::: DATA SHOWN

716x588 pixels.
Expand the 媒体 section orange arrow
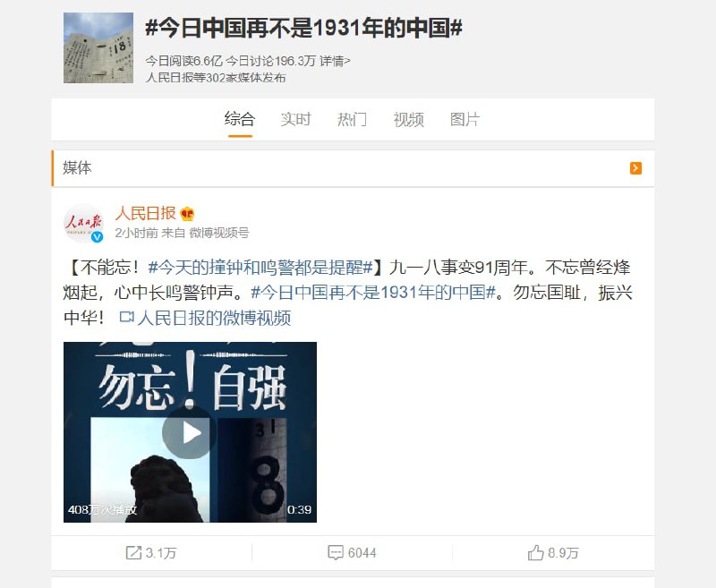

::::::
::: DATA SHOWN

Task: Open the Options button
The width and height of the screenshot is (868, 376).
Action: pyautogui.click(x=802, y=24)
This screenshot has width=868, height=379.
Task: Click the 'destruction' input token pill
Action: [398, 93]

::::::

**EXERCISE BRIEF**
Using the entries above, give back exactly the line containing "716x588 pixels.", the line containing "Expand the 媒体 section orange arrow", and every line between them, and nothing else.

**RESULT OF THIS EXERCISE**
716x588 pixels.
Expand the 媒体 section orange arrow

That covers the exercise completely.